9. An adaptive text segmentation and summarization vectorization system for long enterprise documents, characterized in that, include: The document preprocessing unit is used to acquire long enterprise documents, parse the format type of the long documents and extract the structural and industry features of the documents, while filtering out redundant information in the documents to form standardized document data. The adaptive text segmentation unit is used to build a segmentation decision model based on extracted structural and industry features, and dynamically adjust the segmentation granularity through semantic correlation analysis. When continuous paragraphs are detected to revolve around the same technical topic, the continuous paragraphs are merged into a text block. When a chapter jump or technical topic switch is detected, the text block is automatically split, and each text block retains the core information of the corresponding technical topic. The segmented structured summary generation unit is used to extract the core technical points within each text block from the large model deployed locally by the enterprise, and generate a structured summary; at the same time, it associates the source information and permission identifier of the original document with the structured summary.
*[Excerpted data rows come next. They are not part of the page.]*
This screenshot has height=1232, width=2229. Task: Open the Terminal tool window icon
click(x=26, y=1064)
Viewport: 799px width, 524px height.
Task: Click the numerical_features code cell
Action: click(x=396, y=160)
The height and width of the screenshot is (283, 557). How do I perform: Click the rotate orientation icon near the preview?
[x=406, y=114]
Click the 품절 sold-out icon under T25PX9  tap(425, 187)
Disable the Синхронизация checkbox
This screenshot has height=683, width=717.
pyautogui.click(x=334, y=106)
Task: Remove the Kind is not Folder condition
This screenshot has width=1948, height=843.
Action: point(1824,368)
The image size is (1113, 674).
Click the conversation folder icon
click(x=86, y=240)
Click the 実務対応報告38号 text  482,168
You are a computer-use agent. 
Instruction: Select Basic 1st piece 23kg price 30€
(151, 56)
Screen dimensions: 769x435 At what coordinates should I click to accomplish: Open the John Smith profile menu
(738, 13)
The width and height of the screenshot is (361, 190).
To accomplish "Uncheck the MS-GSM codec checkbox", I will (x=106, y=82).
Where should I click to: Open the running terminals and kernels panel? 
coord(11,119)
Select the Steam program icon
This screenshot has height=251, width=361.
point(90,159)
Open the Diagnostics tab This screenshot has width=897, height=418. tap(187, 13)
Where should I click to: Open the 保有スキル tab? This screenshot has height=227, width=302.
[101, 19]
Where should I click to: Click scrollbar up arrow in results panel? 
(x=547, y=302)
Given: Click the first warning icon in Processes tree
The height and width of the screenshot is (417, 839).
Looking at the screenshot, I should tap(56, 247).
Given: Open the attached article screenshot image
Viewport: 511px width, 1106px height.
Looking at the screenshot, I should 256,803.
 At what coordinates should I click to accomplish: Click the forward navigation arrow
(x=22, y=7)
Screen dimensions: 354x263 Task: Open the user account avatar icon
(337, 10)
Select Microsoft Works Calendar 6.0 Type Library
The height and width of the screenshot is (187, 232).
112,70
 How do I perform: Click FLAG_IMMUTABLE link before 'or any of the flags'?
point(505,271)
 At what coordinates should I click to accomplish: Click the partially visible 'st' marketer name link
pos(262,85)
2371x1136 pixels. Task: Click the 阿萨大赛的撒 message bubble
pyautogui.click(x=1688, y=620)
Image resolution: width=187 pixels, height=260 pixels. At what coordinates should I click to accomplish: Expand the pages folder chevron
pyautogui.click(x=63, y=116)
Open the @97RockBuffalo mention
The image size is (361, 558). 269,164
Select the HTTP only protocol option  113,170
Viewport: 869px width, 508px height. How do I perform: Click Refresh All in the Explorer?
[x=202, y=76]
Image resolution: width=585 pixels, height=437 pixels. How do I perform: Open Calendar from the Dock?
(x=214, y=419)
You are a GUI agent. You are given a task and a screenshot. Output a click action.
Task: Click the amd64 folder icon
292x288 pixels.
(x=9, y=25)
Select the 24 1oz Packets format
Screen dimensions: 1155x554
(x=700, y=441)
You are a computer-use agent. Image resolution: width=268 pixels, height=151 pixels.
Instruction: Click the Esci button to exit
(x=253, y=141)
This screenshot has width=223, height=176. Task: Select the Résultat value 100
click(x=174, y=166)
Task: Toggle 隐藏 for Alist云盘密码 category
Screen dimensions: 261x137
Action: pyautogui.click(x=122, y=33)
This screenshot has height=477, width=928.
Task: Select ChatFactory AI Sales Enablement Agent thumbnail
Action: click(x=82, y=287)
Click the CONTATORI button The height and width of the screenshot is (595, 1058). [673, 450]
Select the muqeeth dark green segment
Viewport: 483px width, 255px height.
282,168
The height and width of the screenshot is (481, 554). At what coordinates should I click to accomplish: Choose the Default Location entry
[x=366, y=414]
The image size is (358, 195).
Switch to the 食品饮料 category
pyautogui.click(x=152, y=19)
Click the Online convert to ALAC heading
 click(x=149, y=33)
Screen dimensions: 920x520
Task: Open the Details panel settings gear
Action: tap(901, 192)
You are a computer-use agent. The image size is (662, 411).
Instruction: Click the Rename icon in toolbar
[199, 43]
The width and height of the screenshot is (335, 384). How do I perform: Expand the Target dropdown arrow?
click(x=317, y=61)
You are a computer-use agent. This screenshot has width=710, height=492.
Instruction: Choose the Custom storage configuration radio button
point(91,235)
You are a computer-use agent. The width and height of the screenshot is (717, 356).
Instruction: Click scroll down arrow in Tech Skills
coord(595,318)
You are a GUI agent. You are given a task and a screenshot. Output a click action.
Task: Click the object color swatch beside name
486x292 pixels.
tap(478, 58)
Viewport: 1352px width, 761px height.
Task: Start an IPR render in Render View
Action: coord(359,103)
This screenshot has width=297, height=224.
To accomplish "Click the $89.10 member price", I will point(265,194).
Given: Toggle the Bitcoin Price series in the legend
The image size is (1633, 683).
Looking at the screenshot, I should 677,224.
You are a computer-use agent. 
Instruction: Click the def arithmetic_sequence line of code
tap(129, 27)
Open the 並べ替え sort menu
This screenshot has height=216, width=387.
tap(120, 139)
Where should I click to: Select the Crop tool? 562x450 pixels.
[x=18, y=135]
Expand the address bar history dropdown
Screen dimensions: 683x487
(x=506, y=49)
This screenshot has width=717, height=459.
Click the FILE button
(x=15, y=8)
The summary-based vectorization and storage unit is used to convert the generated structured summary into a high-dimensional vector using semantic encoding methods, and to optimize the vector representation by combining it with a professional word vector dictionary of the corresponding industry, so that the high-dimensional vector contains both semantic information and industry attributes. After establishing a mapping relationship between the vectorization result and the corresponding text block and the original document, it is stored in the vector database of the enterprise knowledge base.
10. A computer-readable storage medium having a computer program stored thereon, characterized in that, The computer program is executed by a processor as described in any one of claims 1-8: an adaptive text segmentation and summary vectorization method for enterprise long documents.